**TEXTE FOURNI**
==*==
3) saisir la signification que l’individu donne à son action : quelles sont les motivations essentielles des individus lorsqu’ils agissent ? Comprendre la place, l’expérience du sport dans des trajectoires de P.A.M. Organisation de l’emploi du temps en fonction de l’activité, approfondissement du goût de l’effort, appropriation de l’entraînement, etc. ; quelles sont leurs motivations sociales à solliciter au premier plan un corps empêché par la maladie ?
Concernant l’analyse de mes entretiens, je n’en suis qu’au début, et c’est sans doute cela qui vous a conduit à voir à certains endroits du verbatim plutôt qu’une analyse sociologique. Néanmoins, je suis en train de réaliser une analyse de contenu (Bardin) permettant d’observer à la fois les thèmes abordés, la progression du raisonnement, les significations des entretiens (divisés en séquences) et leur transversalité.
Les thèmes et significations principaux observés sont les suivants :
Thèmes (et sous-thèmes)
Sport : élément structurant du mode de vie.
organisation de l’emploi du temps en fonction du sport
adaptation globale d’un mode de vie sain.
importance de l’association choisie, 2ème famille
Goût de l’effort
Perception des effets positifs et négatifs
Sensations, adrénaline, apprentissage du goût, etc. (Outsiders)
Rapport au corps
transformation du corps
apprentissage des limites corporelles : tenir le coup en faisant l’expérience de la limitation des capacités
gestion du capital corporel de manière rationnelle// sportifs de haut niveau
attention au corps beaucoup plus aigüe au fil de l’avancée dans la carrière
rôle du sport sur le rapport au corps/ sur la maladie
Interactions :
culture familiale
rôle de l’entourage familial, social, médical
rencontres spécifiques (association, entraîneur, autres personnes malades)
==*==
**DONNÉES FOURNIES**
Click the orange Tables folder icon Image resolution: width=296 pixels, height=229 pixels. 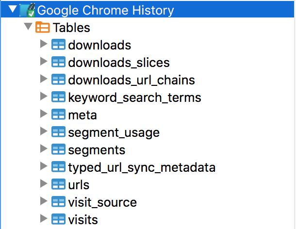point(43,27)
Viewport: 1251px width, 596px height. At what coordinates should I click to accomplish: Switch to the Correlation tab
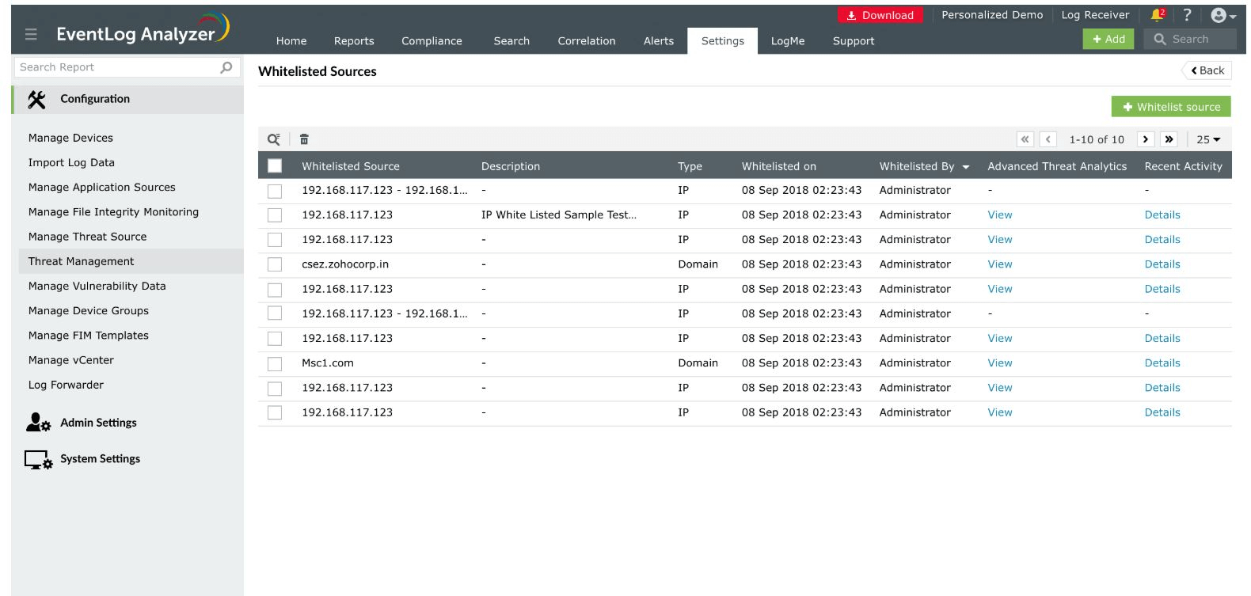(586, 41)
==*==
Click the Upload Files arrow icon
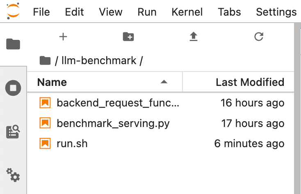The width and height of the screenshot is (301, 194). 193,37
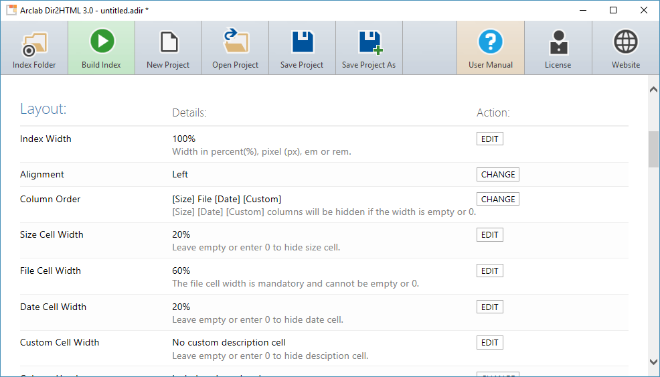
==*==
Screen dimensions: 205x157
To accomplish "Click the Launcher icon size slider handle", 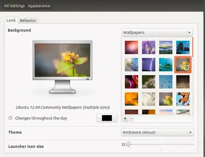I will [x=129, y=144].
==*==
**CONSIGNES**
**A)** Transcrivez fidèlement un passage du texte sur le sport et la maladie. Commencez aux mots « Les thèmes et » et arrêtez-vous après les mots « goût, etc. (Outsiders) ».
**B)** Répondez à ces questions à partir du texte sur le sport et la maladie :
(i) Quel nom est cité entre parenthèses à propos de l'analyse de contenu en cours ?
(ii) Comment l'association choisie est-elle qualifiée dans la liste des thèmes ?
(iii) Quelles rencontres spécifiques sont mentionnées parmi les interactions ?

**RÉSULTATS**
**A)**
Les thèmes et significations principaux observés sont les suivants :
Thèmes (et sous-thèmes)
Sport : élément structurant du mode de vie.
organisation de l’emploi du temps en fonction du sport
adaptation globale d’un mode de vie sain.
importance de l’association choisie, 2ème famille
Goût de l’effort
Perception des effets positifs et négatifs
Sensations, adrénaline, apprentissage du goût, etc. (Outsiders)

**B)**
(i) Bardin.
(ii) Elle est qualifiée de « 2ème famille ».
(iii) L'association, l'entraîneur et d'autres personnes malades.